Repetir hasta cinco veces la misma frase del compromiso que el Gobierno tiene con los agricultores, y afirmar como si se escuchara una cinta grabada sin fin que van a estar «protegiéndoles, acompañándoles y respaldándoles» suena tan hueco que con el paso de los días las protestas no han hecho sino agravarse. Claro que, con el buen manual del postureo en la mano han ido apareciendo los calificativos despectivos hacia ellos, de momento tímidamente en medios afines aunque dentro de poco estarán de lleno en labios de los ministros. Los tractoristas corren peligro de pasar en pocas horas de estar protegidos, acompañados y respaldados por el gobierno, a ser considerados por el mismo gobierno como peligrosos ultras. Nada como llevar una bandera de España a una manifestación o a un corte de carretera para que te cuelguen la etiqueta de todos conocida.

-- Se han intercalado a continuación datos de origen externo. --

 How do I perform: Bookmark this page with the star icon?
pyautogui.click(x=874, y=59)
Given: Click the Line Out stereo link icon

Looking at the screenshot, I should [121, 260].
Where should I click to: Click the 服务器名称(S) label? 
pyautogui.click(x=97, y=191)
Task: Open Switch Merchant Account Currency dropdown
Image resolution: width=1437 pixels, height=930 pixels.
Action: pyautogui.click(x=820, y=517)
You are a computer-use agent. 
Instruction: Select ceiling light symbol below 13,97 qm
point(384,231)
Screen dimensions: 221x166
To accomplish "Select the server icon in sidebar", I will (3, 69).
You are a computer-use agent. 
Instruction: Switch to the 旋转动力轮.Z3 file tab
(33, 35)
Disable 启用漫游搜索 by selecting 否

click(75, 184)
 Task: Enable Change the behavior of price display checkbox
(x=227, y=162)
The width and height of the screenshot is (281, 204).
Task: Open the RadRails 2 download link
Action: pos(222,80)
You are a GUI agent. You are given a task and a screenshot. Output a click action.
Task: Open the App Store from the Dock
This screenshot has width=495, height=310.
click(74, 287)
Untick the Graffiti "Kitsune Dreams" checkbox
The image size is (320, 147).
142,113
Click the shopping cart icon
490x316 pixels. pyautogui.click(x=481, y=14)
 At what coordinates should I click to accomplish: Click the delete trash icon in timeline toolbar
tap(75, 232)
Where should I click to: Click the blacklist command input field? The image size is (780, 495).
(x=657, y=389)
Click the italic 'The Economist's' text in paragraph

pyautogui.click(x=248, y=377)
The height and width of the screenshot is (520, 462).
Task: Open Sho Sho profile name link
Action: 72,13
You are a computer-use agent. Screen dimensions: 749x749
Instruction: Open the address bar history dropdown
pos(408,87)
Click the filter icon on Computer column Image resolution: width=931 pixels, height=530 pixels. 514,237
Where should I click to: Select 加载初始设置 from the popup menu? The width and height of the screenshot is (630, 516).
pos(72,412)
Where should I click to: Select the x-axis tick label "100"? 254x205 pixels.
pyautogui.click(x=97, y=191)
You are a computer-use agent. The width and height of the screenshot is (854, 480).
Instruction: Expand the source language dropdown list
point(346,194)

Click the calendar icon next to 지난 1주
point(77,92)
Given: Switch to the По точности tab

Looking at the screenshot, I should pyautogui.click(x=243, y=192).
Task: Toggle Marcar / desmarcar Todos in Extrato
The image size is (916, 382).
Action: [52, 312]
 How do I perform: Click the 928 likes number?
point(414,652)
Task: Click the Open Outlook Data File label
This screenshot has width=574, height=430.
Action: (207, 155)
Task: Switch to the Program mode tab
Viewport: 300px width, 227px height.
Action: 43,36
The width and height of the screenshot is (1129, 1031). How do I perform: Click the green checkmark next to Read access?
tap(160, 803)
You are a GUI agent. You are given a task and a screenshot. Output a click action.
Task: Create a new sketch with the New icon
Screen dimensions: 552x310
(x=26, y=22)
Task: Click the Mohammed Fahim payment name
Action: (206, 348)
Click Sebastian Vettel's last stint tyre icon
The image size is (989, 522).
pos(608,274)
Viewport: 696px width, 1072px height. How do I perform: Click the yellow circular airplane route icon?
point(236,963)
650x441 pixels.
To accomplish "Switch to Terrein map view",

Al campo le ocurre lo mismo que a cientos de miles de empresas ajenas al sector primario que no pueden soportar ni un día más la presión asfixiante a la que les someten las administraciones, a sus exigencias, a su retahíla de normas y disposiciones, a su aplastante avalancha de impuestos, tasas y peajes. Si a eso le sumamos la conocida Agenda Verde decidida por la burocracia europea para salvarnos la vida, el resultado es la penosa situación de las explotaciones a las que les sale más a cuenta dejar de recolectar que vender sus productos, lastrados por mil y una leyes imposibles de cumplir. Ya lo ha advertido la vice Yolanda Díaz: se puede hablar de todo, menos de la emergencia climática. Eso no se cuestiona, ese es un dogma incontrovertible que te tragas ya viajes en tractor o en un vuelo doméstico. Hasta ahí podría llegar el afán de supervivencia de cualquier colectivo. El planeta se muere de forma inminente, y punto.